Nawet jeśli nie możemy sobie pozwolić na nowoczesny piec, to i tak nie jesteśmy całkiem bezbronni wobec smogu. Zasadą, której każdy z nas powinien przestrzegać, jest kupowanie dobrej jakości węgla. Pamiętajmy, że miał węglowy to w gruncie rzeczy także śmieć – tyle że z kopalni. Potrzeba go znacznie więcej, niż dobrego węgla, by ogrzać dom do tej samej temperatury. W konsekwencji trzeba kupić go więcej, więcej spalić, wyprodukować więcej toksycznych substancji.
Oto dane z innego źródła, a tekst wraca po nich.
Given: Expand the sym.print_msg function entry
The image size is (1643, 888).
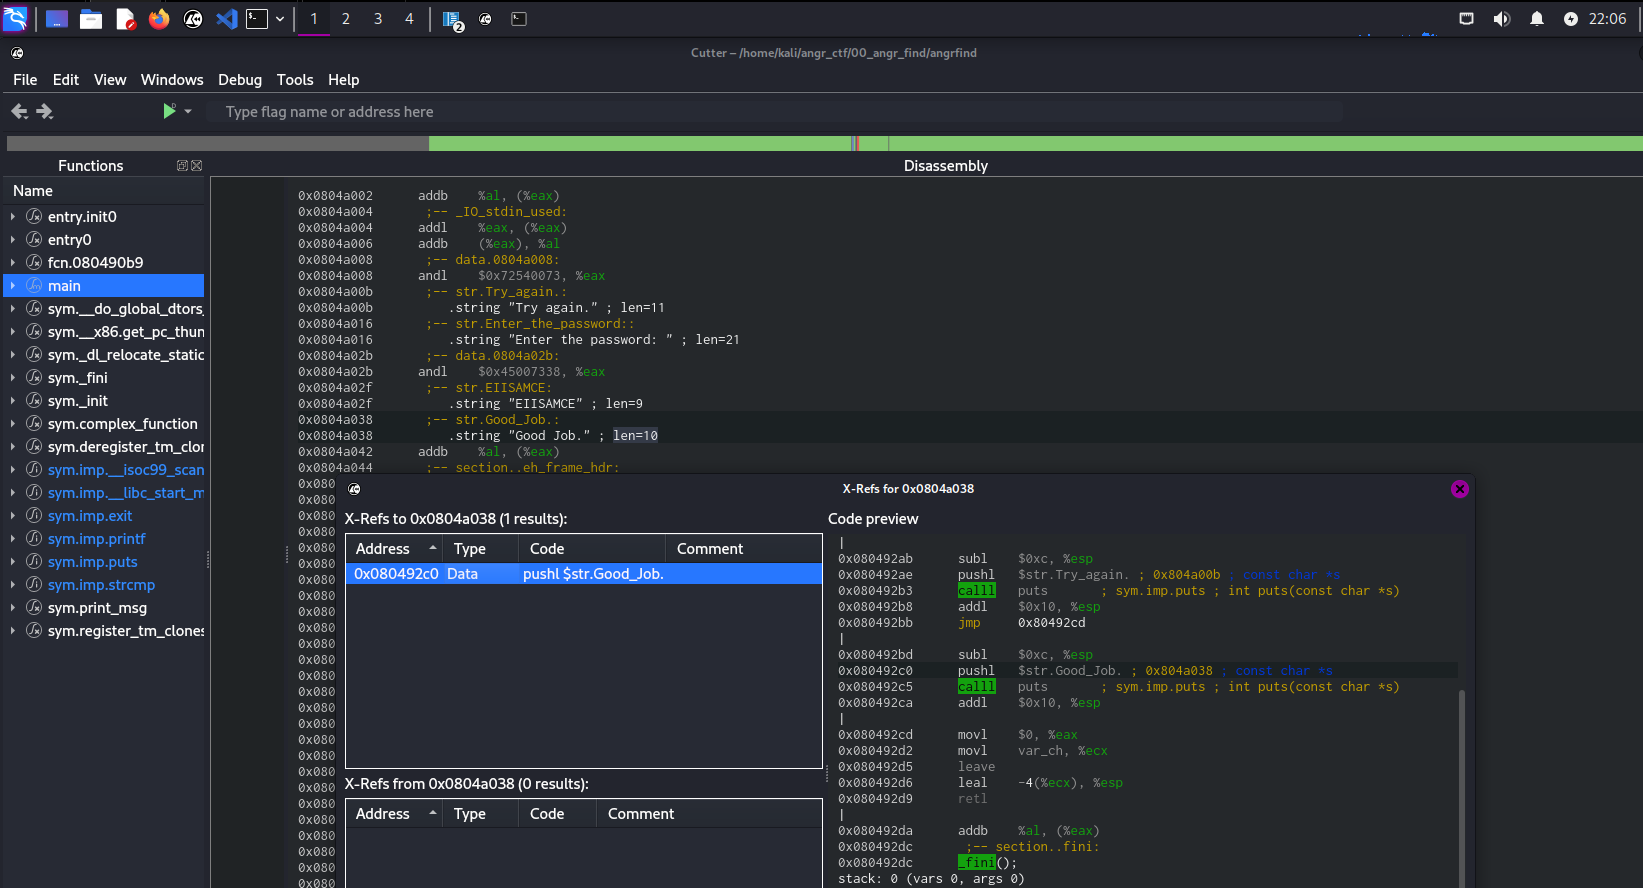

Jeśli chcemy zaoszczędzić na opale, to zamiast kupować tani węgiel, warto spróbować inaczej rozpalić piec – od góry zamiast od dołu. Choć trudno w to uwierzyć – jest to możliwe w większości starego typu pieców. Toksyczne węglowodory, kradnące nam węgiel, a więc ciepło i pieniądze, powstają wtedy, gdy węgiel paruje, zamiast się spalać. Gdy palimy od dołu, to na dole pieca mamy temperaturę, w której węgiel się pali, wyżej temperatura jest niższa i węgiel paruje. Te pary – czyli toksyczne węglowodory – uchodzą do góry i przez komin trafiają do powietrza. Jeśli warstwa żaru jest na górze – to węgiel paruje poniżej żaru i pary muszą przez ten żar przejść. Wtedy spalają się, dając nam więcej ciepła, oszczędność i możliwość oddechu wolnego od smogu.

To oczywiście bardzo trudne sprawy – a Msza Święta to nie czas, by zająć się wieloma ważnymi szczegółami. Jeśli udało mi się Państwa zainteresować tym problemem, to zapraszam za tydzień, do sali gimnastycznej Szkoły Podstawowej w Nowej Białej. Będziemy mieli więcej czasu, by porozmawiać o smogu, powodowanych przez niego chorobach a także sposobach radzenia sobie z nim.